研读文本
****************************************
应航天学院王振华副教授的邀请，德国卡塞尔大学Zonglin Liu（刘宗林）博士将于2023年7月17日（周一）在我校举行学术讲座，欢迎感兴趣的师生参加。

一、报告时间

2023年7月17日（周一）16:30-18:00

二、报告地点

正心楼306室

三、报告题目

Resilience of Time-Varying Communication Graphs in Multi-Agent Systems

四、摘要

System performance of distributed control systems and networked computing systems is strongly dependent of the underlying communication topology. This report considers the rarely studied problem of how the topology can maintain resilience by reconfiguration in case that agents leave or join the network during online operation. Existing optimization-based approaches which reconfigure the entire network typically cannot be used in this case, since the computational burden is too high in online application. Thus, a novel combined offline-online scheme is proposed, which optimizes the topology for high convergence rate (of e.g. consensus problems, synchronization problems, distributed optimization problems, or distributed state estimation problems) while providing guarantees for the robustness against agent failures.

In the offline part, an optimization of the entire topology is performed with novel constraints to prepare resilience of the online process. In the latter part, the proposed scheme guarantees that robustness is maintained for joining agents and if a specified number of agents leave the network. In simulation, the proposed scheme is compared to existing approaches and the advantages of the online-offline process are demonstrated.
****************************************
源数据

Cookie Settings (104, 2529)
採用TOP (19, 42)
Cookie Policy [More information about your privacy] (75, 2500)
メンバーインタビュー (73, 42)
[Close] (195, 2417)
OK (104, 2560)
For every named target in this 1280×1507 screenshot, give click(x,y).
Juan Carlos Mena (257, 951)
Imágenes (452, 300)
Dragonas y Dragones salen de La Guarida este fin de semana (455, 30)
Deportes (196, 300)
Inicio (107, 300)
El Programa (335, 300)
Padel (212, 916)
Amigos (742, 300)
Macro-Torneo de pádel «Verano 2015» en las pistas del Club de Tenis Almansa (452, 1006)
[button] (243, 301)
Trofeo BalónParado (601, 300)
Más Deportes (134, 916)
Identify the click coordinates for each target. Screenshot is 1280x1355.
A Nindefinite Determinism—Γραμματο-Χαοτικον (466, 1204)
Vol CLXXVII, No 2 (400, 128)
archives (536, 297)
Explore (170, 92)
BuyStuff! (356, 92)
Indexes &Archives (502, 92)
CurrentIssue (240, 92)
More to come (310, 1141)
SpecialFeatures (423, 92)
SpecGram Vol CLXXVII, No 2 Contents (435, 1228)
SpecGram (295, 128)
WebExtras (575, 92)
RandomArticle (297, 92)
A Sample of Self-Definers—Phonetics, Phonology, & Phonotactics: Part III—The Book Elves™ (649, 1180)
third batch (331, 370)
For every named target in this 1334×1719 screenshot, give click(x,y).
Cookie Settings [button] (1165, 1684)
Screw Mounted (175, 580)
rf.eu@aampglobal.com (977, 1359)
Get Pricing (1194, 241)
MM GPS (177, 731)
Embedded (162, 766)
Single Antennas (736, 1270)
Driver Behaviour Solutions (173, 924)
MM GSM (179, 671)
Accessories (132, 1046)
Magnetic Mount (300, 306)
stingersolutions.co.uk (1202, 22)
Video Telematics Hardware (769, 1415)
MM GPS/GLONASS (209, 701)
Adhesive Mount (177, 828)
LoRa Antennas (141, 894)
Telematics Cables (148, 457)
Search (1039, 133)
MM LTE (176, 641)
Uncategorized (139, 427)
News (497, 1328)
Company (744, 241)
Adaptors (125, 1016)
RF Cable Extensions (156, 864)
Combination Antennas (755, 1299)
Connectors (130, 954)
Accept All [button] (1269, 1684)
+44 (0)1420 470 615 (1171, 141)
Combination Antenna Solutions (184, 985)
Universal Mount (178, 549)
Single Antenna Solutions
****************************************
研读问题
- a) 请抄录讲座通知中从“In the offline”开始、到“process are demonstrated.”为止的内容，包括这两处文字，不得改动。
- b) 根据讲座通知，这场学术讲座在什么地点举行？

参考答案
- a)
In the offline part, an optimization of the entire topology is performed with novel constraints to prepare resilience of the online process. In the latter part, the proposed scheme guarantees that robustness is maintained for joining agents and if a specified number of agents leave the network. In simulation, the proposed scheme is compared to existing approaches and the advantages of the online-offline process are demonstrated.

- b) 讲座在正心楼306室举行。